Vous vous serez tout de suite aperçu que ce poème est moins imité de Scribe que de Wagner. Le wagnérisme en est authentique et pur. Le drame de Fervaal a tout du drame wagnérien : le symbolisme, la couleur légendaire, le mysticisme, la poésie obscure, les longueurs et les ennuis. Rien n’y manque : ni la théogonie, ni la cosmogonie, pas même la zoologie : un serpent tenant seulement la place du dragon. Nous retrouvons ici les idées mères qui nous sont le mieux connues, et tous les élémens psychologiques et moraux de ce qui fut l’idéal et commence à devenir le poncif Wagnérien.
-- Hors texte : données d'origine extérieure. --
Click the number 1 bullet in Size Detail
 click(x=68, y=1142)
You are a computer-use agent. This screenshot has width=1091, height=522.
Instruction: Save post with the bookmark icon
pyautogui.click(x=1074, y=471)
Tout, depuis la compassion (de Guilhen pour Fervaal blessé), le sauvetage obligatoire (de la patrie par Fervaal), jusqu’à la fatalité de l’amour et à cette misogynie affectée qui fait de Fervaal un frère des Parsifal, des Siegfried et autres héroïques coquebins. Guilhen l’enchanteresse pourrait bien être une cousine germaine — ou germanique — de Kundry, et les traits de Gurnemanz et de Kurwenal se combinent harmonieusement dans le personnage du prêtre Arfagard. Sur un seul point il a paru — à des juges plutôt austères — que le dénouement de Fervaal ressemblait encore trop au triomphe de l’amour-passion et de la volupté. Heureusement, à d’autres égards, M. d’Indy a pris sa revanche et renchéri sur son illustre maître. Je ne sache pas que Wagner se soit jamais avisé d’une généalogie plus immatérielle que celle de Fervaal, fils des Nuées. Et pour ce qui est des noms, je les trouve égaux, — sinon supérieurs, — en euphonie, en couleur légendaire et préhistorique, à ceux des personnages de la Tétralogie qui s’appellent le moins « comme tout le monde. » Des druides se nomment ici Grympuig et Lennsmor, et le nom de Ferkemnat qu’un des chefs celtes a choisi, et celui de Gwellkingubar, qu’un autre s’est donné, ont une grâce, comme disait Molière, dont il faut que vous demeuriez d’accord.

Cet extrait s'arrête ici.